MECHANIZATION

By: Joshua Glenn
July 3, 2026

An installment in EMANATIONS, a series of posts featuring 10 of Josh Glenn’s favorite examples of Radium Age-era fine art that explore a particular proto-sf-adjacent theme. In this case, that theme is DEHUMANIZATION. The sub-theme, meanwhile, is…


MECHANIZATION



1
THE BRIDE


Duchamp’s “The Bride” (1912)

Duchamp’s breakthrough painting was completed in August 1912. “This is not the realistic interpretation of a bride but my concept of a bride expressed by the juxtaposition of mechanical elements and visceral forms,” he would later explain. This anti-romanticized Bride is reduced to semi-mechanical organs of digestion and reproduction (see the gear-toothed womb at lower left).

Speaking of viscera, the art historian Linda Dalrymple Henderson connects the dots between this and Duchamp’s earlier X-ray related works. “Duchamp’s Bride is painted in clearly defined, static forms that differ sharply from the fluid, transparent, and often dynamic forms of his X-ray related works of Fall 1911 and Spring 1912.” She goes on to surmise the following: “This new preoccupation with the internal organs of the body surely relates to advances in x-ray technology….”

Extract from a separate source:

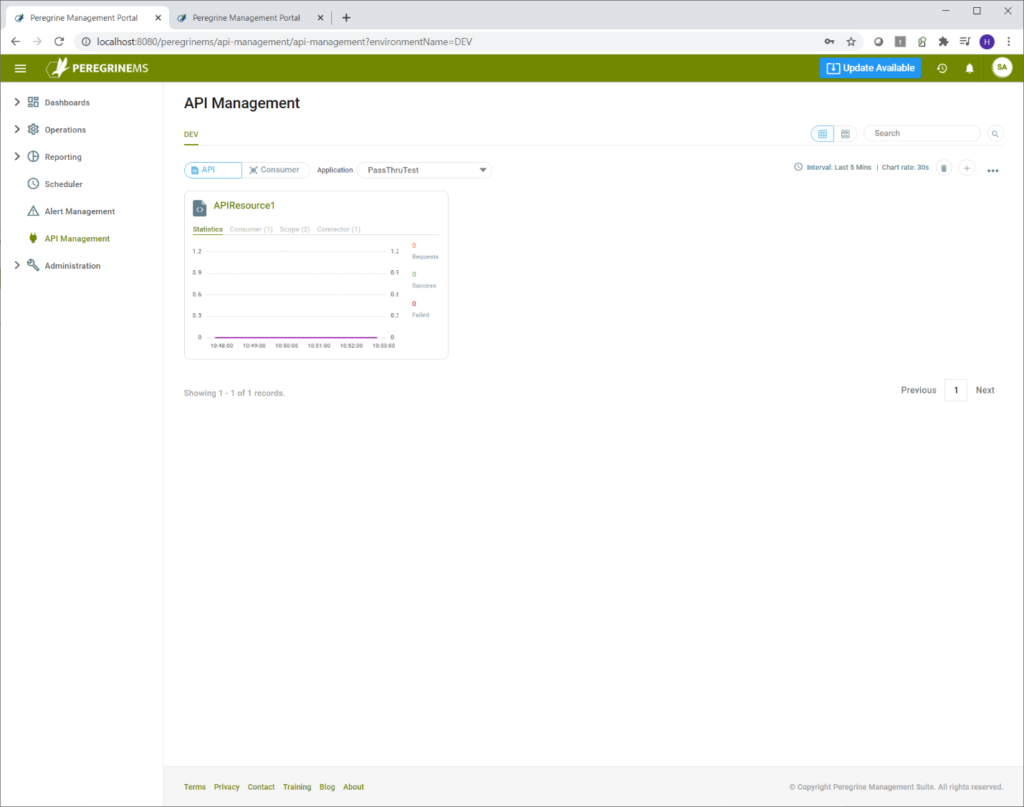Viewport: 1024px width, 807px height.
Task: Open the Privacy link in the footer
Action: point(226,786)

Duchamp would also say that he “first glimpsed the fourth dimension” via this painting. Henderson reminds us of the semi-occult notion, popular at the time, that “a four-dimensional being could easily observe the interior of solid, three-dimensional forms, just as x rays had enabled modern man to do.”


2
1915


Albin Egger-Lienz’s “1915” (1915)

Drafted into the military in 1915, the Austrian artist Egger-Lienz witnessed the carnage of the front lines first-hand. “1915” (also known as “The Nameless”) is a monumental and chilling allegory. From the Art Institute of Chicago’s website:

In this four-color lithograph, sculpted and depersonalized machinelike bodies charge forward with unfettered vigor. The blunt, angular rendering of their hands make their flesh appear solid and inviolable, while their collective formation mimics the force and symmetry of an engine. The effacement of these soldiers’ features renders their faces impenetrable and their assault terrifying. Here, even while not depicting the actual mechanisms of modern warfare, Albin Egger-Lienz poignantly evoked the brutal dehumanization of the first industrialized war in history.


3
SOLDIERS PLAYING CARDS


Fernand Léger’s “Soldiers Playing Cards” (1917)

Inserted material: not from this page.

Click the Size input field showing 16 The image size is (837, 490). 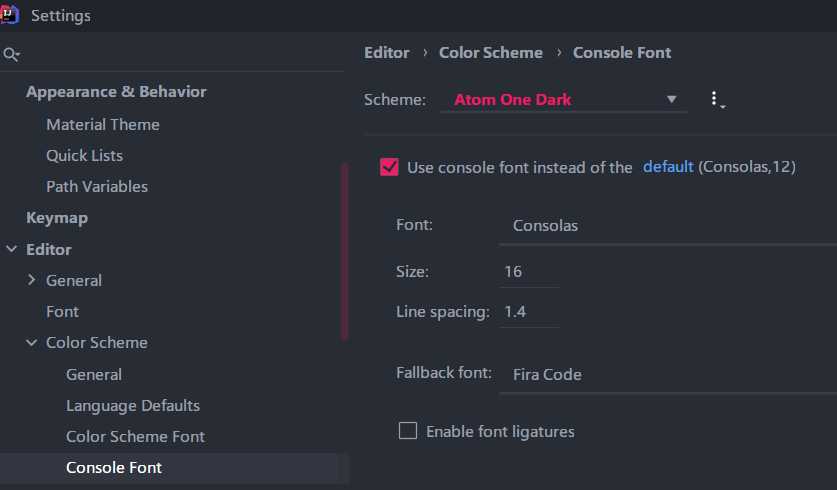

Léger co-founded the Section d’Or in 1911; his paintings, from then until 1914, would become increasingly abstract. But then the artist spent two years fighting on the front in Argonne; while in the trenches, he produced many sketches of artillery pieces, airplanes, and fellow soldiers. In September 1916, he’d nearly die during a mustard gas attack at Verdun. During a period of convalescence he painted The Card Players.

As he would explain, about the robot-like paintings he’d produce from this point on:

I was stunned by the sight of the breech of a 75 millimeter in the sunlight. It was the magic of light on the white metal. That’s all it took for me to forget the abstract art of 1912–1913. The crudeness, variety, humor, and downright perfection of certain men around me, their precise sense of utilitarian reality and its application in the midst of the life-and-death drama we were in … made me want to paint in slang with all its color and mobility.

During Léger’s so-called “mechanical period,” the figures and objects that he’d paint would characterized by sleekly rendered tubular and machine-like forms. Mockingly dubbed “Tubism,” his new aesthetic aimed to capture the dynamism of modern, industrial life. He believed that machines, speed, and city environments required a new visual language, leading him to blend human figures with geometric, machine-like cylinders and pistons.


4
THE PREDICTOR


Giorgio de Chirico’s “The predictor” (1916)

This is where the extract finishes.